[THE RECORDS Boundary: Start]

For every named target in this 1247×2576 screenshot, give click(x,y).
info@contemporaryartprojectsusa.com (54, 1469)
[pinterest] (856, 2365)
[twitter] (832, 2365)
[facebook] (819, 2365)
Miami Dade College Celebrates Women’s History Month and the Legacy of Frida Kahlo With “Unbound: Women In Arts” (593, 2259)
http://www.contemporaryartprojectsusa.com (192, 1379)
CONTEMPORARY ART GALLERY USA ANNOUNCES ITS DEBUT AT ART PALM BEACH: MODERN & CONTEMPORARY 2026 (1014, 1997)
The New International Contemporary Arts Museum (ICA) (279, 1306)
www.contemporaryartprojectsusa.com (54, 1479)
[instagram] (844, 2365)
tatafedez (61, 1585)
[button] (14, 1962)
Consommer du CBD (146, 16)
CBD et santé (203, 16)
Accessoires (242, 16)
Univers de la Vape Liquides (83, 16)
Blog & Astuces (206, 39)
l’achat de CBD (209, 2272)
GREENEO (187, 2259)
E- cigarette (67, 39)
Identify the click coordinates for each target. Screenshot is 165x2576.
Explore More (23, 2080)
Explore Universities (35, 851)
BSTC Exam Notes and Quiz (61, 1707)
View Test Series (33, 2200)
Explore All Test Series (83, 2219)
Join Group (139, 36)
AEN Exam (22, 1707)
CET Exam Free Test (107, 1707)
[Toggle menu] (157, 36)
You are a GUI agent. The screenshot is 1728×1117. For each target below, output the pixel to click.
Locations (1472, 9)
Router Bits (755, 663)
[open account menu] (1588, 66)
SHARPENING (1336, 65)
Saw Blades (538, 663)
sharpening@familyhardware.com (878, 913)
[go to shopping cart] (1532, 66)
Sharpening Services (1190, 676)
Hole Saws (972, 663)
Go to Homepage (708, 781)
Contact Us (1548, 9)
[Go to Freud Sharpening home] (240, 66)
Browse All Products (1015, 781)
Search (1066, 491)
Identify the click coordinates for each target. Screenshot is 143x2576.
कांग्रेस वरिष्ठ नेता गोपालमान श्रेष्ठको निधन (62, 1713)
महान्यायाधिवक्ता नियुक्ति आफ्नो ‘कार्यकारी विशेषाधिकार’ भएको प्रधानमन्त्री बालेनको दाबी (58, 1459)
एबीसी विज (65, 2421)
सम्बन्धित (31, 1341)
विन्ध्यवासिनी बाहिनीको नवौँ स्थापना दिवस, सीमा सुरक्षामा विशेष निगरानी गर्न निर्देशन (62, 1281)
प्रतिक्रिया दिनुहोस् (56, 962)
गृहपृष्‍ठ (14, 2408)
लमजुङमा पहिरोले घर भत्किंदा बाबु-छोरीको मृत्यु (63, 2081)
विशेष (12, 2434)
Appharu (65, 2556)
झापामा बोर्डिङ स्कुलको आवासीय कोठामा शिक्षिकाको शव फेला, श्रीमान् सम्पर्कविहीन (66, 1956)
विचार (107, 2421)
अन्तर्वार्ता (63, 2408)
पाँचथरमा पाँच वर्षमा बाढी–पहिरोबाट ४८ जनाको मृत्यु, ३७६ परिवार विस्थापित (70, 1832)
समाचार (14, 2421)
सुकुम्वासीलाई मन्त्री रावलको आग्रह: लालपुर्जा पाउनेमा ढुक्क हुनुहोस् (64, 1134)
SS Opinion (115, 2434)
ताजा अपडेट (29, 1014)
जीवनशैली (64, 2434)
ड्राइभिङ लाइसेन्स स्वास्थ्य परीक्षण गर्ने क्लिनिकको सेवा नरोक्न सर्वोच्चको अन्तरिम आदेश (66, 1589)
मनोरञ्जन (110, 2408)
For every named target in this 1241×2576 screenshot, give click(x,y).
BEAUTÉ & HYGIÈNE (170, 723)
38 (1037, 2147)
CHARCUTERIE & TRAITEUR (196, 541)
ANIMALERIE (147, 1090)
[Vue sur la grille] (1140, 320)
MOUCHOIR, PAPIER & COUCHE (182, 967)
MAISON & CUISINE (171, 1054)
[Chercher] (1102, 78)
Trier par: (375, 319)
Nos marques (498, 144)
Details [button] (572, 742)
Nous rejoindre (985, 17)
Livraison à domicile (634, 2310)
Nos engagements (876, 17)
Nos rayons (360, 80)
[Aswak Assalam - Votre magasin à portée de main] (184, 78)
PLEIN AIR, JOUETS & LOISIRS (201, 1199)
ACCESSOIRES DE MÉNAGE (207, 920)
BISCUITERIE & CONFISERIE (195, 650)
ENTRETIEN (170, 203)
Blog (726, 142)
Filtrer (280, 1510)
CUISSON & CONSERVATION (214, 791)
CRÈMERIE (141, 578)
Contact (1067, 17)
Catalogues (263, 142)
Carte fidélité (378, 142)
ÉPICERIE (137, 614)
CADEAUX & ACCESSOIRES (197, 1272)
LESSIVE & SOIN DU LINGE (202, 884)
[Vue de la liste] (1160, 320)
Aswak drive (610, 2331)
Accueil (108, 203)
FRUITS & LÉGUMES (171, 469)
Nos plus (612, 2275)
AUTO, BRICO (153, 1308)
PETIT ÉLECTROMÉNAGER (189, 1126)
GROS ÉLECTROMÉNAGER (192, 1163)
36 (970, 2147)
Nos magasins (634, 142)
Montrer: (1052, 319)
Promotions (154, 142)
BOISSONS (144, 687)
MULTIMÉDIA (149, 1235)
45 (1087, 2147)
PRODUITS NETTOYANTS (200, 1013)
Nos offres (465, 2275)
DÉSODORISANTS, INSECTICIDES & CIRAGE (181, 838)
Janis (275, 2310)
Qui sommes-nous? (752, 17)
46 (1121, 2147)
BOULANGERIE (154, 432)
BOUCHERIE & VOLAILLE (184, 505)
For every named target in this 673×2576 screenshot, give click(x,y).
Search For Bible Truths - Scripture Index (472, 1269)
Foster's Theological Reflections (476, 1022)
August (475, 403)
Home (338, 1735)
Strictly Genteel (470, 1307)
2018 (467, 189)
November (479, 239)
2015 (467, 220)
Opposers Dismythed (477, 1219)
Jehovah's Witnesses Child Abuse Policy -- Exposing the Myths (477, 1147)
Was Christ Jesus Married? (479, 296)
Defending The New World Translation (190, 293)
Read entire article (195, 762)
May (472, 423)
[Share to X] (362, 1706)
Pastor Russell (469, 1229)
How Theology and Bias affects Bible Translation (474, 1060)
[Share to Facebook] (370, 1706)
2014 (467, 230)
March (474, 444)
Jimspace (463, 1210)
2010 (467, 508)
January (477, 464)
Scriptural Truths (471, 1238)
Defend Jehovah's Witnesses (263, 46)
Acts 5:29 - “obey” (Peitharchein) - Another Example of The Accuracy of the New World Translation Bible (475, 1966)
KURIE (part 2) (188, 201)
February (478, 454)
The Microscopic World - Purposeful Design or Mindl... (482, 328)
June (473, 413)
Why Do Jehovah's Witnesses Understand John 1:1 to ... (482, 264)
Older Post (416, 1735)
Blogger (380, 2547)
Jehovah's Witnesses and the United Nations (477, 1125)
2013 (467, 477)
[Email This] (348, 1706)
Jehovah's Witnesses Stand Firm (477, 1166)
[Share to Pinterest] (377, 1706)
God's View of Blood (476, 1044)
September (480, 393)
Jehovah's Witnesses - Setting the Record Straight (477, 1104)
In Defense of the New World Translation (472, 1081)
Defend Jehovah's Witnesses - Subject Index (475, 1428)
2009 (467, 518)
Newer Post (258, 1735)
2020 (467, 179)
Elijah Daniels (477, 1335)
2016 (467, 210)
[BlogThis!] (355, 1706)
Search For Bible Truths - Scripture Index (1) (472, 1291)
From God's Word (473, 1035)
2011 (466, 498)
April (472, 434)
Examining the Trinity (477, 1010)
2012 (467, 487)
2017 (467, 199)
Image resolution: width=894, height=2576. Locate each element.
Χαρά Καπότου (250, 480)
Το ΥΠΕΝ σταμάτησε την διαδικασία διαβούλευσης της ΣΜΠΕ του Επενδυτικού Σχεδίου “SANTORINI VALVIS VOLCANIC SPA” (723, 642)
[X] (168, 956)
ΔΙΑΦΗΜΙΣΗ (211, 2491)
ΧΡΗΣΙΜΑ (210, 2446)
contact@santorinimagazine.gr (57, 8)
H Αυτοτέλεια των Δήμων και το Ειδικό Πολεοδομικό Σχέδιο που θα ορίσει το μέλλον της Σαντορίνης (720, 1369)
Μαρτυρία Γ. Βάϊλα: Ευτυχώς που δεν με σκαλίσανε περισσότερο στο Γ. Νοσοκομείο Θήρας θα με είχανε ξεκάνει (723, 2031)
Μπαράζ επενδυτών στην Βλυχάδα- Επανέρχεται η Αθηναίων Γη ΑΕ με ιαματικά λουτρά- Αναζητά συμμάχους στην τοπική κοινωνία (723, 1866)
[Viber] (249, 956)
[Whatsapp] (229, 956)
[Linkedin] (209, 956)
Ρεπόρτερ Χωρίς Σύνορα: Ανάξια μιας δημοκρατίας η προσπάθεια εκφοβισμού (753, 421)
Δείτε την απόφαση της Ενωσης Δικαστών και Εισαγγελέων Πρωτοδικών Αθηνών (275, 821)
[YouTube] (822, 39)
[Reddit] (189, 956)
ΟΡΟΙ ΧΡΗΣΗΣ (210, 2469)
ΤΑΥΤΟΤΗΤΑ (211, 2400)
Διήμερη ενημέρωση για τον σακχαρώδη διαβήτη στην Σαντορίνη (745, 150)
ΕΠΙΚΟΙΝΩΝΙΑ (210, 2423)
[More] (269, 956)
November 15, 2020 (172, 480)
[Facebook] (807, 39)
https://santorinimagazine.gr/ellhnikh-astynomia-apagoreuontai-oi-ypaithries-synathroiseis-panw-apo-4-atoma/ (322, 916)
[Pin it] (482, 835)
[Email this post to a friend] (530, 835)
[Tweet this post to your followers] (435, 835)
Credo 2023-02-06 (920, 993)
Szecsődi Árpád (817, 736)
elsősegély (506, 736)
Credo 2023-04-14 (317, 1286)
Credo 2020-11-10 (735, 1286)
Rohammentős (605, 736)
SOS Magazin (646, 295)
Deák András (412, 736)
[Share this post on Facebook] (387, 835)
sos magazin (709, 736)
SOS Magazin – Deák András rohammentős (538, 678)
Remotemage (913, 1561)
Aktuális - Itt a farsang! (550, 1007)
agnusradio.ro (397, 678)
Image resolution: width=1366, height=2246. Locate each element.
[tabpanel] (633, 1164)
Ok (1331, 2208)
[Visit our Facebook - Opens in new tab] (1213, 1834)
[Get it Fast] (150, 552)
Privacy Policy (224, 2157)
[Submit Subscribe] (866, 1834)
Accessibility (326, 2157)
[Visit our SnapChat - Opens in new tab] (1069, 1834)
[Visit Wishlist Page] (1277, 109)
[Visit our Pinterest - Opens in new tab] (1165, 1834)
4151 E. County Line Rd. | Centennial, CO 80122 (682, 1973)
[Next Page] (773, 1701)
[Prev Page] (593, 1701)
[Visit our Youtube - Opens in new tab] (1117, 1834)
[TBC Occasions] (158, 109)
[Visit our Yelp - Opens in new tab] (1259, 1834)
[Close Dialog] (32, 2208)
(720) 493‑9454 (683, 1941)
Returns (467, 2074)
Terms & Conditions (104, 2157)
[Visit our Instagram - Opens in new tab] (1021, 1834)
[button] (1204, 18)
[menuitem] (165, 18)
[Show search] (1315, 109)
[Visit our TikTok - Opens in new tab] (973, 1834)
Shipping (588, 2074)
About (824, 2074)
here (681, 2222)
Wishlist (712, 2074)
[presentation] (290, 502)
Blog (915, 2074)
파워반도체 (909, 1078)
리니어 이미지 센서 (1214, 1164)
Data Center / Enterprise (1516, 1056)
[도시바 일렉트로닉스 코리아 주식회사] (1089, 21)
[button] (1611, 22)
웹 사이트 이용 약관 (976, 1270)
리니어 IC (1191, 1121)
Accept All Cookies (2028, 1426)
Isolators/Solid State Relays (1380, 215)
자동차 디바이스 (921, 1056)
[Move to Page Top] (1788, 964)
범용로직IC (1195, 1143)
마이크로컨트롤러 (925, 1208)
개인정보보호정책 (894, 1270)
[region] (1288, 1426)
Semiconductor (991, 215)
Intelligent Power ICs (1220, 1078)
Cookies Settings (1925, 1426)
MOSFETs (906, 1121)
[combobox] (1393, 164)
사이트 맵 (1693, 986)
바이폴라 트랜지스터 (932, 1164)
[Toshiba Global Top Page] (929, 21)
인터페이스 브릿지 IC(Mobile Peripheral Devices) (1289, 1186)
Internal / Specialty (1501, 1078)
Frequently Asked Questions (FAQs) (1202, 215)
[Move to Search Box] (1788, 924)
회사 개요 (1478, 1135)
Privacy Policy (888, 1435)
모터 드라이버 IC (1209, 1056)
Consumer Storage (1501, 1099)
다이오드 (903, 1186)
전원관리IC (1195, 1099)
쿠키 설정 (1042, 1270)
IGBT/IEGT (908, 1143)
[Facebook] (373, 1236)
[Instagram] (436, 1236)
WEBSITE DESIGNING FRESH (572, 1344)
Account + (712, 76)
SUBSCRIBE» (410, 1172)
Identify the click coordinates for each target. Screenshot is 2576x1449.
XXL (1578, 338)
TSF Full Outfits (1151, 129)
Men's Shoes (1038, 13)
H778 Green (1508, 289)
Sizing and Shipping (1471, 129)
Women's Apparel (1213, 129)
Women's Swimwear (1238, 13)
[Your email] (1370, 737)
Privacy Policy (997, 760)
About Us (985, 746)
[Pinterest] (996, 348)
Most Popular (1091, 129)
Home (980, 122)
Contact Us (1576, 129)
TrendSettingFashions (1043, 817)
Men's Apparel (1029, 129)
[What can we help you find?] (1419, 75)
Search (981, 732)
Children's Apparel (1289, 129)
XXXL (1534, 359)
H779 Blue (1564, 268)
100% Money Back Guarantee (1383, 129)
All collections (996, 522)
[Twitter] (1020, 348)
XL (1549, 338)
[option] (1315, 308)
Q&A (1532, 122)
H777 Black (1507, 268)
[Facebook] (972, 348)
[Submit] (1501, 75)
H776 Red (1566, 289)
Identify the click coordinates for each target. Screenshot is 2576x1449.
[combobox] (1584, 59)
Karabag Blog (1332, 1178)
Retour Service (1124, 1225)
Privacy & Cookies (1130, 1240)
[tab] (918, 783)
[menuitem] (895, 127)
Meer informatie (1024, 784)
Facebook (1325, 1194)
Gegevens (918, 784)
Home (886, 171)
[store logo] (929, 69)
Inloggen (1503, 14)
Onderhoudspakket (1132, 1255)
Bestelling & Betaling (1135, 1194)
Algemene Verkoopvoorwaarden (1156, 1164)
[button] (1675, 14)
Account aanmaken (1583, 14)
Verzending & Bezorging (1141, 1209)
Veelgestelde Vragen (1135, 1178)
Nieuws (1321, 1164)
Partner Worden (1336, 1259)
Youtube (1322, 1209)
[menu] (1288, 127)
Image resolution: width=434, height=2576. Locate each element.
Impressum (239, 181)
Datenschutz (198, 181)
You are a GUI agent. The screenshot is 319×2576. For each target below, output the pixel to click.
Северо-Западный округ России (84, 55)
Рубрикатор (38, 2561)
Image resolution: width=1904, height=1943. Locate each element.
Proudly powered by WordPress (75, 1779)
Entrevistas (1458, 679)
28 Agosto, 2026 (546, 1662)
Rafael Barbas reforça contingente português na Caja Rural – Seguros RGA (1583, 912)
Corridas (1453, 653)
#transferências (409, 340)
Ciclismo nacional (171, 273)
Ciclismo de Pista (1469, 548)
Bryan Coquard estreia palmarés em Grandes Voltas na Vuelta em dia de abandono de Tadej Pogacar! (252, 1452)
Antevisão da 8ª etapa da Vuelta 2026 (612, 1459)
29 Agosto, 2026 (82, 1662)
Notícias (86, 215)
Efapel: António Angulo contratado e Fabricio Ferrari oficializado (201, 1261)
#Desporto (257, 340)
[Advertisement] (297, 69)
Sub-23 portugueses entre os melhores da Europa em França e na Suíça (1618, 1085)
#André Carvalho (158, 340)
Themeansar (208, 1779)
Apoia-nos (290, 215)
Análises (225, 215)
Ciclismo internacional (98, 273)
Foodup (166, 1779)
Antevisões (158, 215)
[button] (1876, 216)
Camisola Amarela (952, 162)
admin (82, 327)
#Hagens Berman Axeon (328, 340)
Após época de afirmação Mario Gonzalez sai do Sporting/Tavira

[THE RECORDS Boundary: End]

ASSIGNMENT:
Please copy out each line in the entries that mentions the string "Index".

THE COMPLETED TASK:
Search For Bible Truths - Scripture Index (472, 1269)
Defend Jehovah's Witnesses - Subject Index (475, 1428)
Search For Bible Truths - Scripture Index (1) (472, 1291)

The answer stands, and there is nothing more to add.